= ABOUT THIS EXERCISE =
Gather the lines below that include the string "Given", copying each in full.
* * * * * * * * *
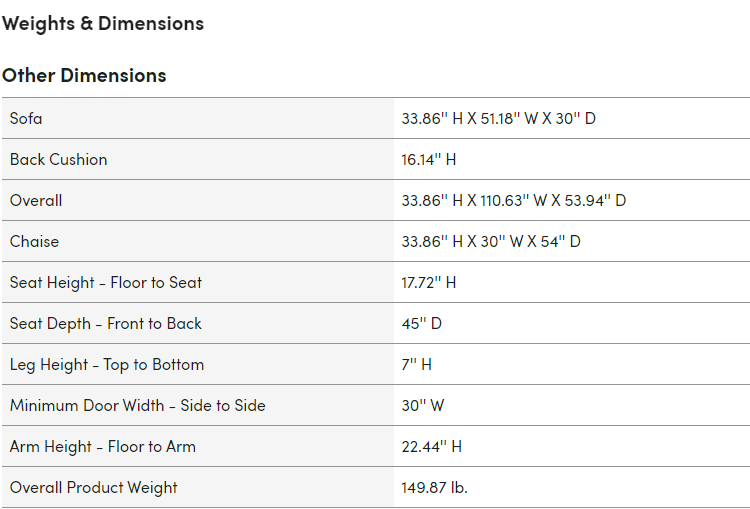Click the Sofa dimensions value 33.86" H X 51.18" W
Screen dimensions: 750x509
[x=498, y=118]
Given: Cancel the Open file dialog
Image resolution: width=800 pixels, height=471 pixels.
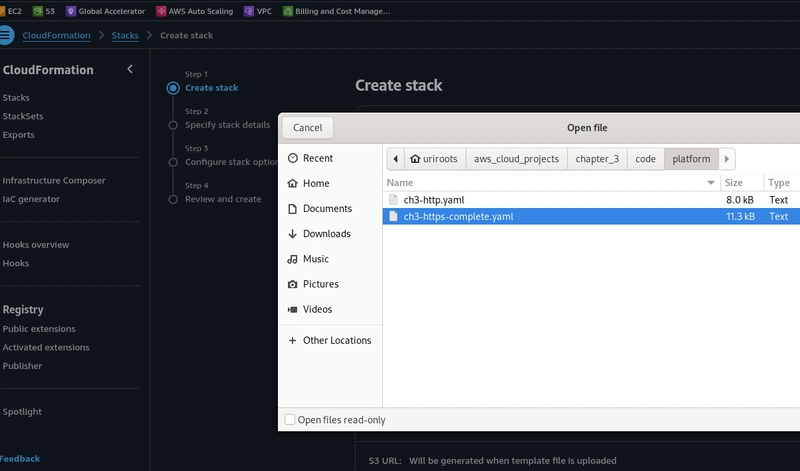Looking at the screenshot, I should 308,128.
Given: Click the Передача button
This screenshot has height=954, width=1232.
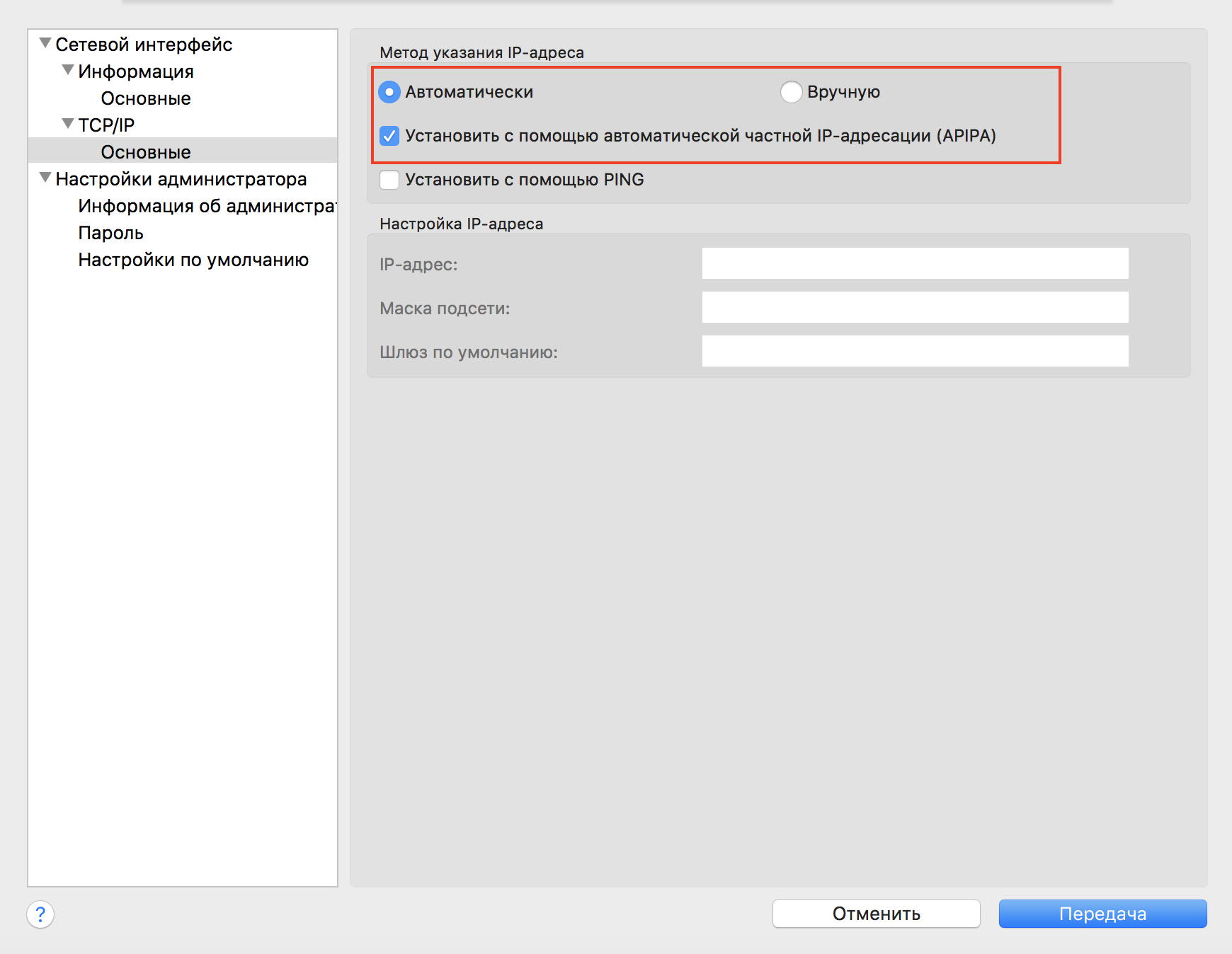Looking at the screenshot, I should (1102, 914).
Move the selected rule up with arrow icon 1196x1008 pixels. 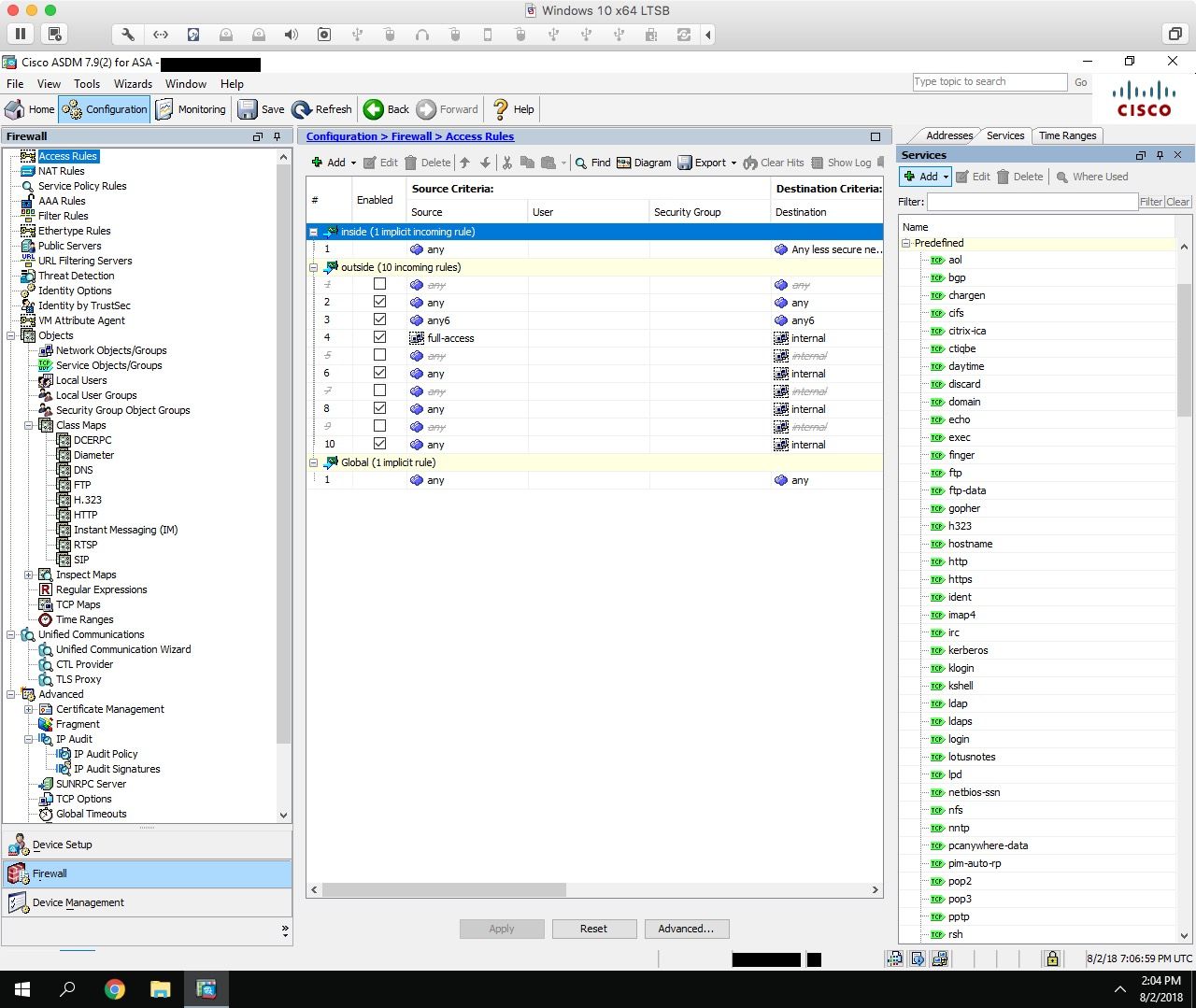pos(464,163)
* * * * * * * * *
= YOUR SOLUTION =
Given: Cancel the Open file dialog
Given: Click the Передача button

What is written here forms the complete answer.